01-Sep-23 Macro

Europe’s depleted Covid savings

The extraordinary savings of the Covid period are depleted now, except among the wealthy – who aren’t quick to spend. So, the economy gets no savings boost this year.

Distribution of cumulated excess savings across household groups

*Deviations from the pre-pandemic trend, percentages of trend disposable income.

Sources: European Central Bank, Eurostat, DWS Investment GmbH, as of 8/15/23

Since then, however, the picture has become more nuanced. Households have invested their excess savings in housing, financial assets such as stocks and bonds, and have paid off loans. Meanwhile liquid assets such as cash or bank deposits, which are also readily available for consumption, have gradually been reduced – from a peak of 3.7% of disposable income in Q1 2021 to just 0.6% in Q4 2022. This means that there are hardly any spare savings or assets left that are readily available to be turned into spending money.

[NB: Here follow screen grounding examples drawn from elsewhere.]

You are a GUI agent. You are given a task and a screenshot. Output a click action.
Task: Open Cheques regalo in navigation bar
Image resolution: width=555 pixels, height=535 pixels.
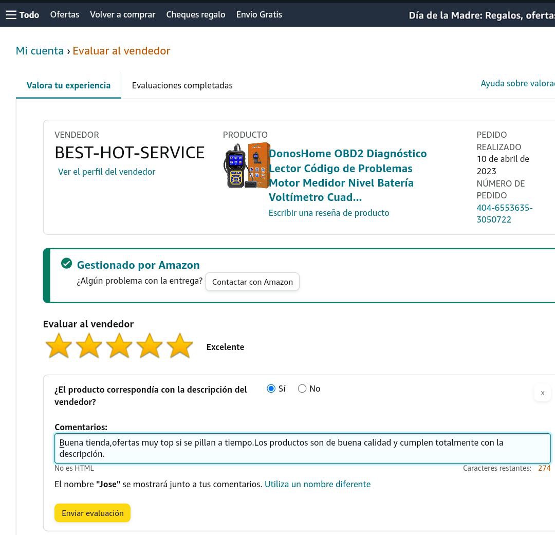(196, 14)
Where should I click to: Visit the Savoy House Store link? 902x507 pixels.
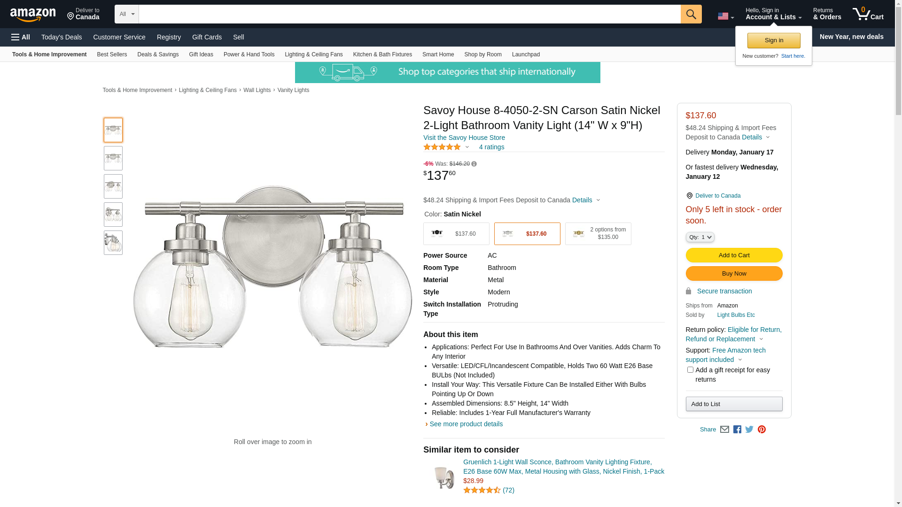click(464, 138)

The distribution of excess savings is also important. Calculations by the ECB show that wealthy households are most likely to still have surplus savings in the bank. While the wealthiest 10% of the population held less than half of total excess savings in Q1 2020, this figure had risen to almost two-thirds by Q4 2022.

However, wealthy households tend to have a lower marginal propensity to consume and tend to react only slowly to changes in their wealth. The contrary is generally true for less wealthy and lower-income groups. When they have money, they spend it. All in all, this means that excess savings are no longer likely to provide any additional impetus for consumer spending and growth. But with inflation set to fall significantly in coming months, at least real incomes will rise again. That should help the consumer and the economy a bit. But the Covid windfall is over.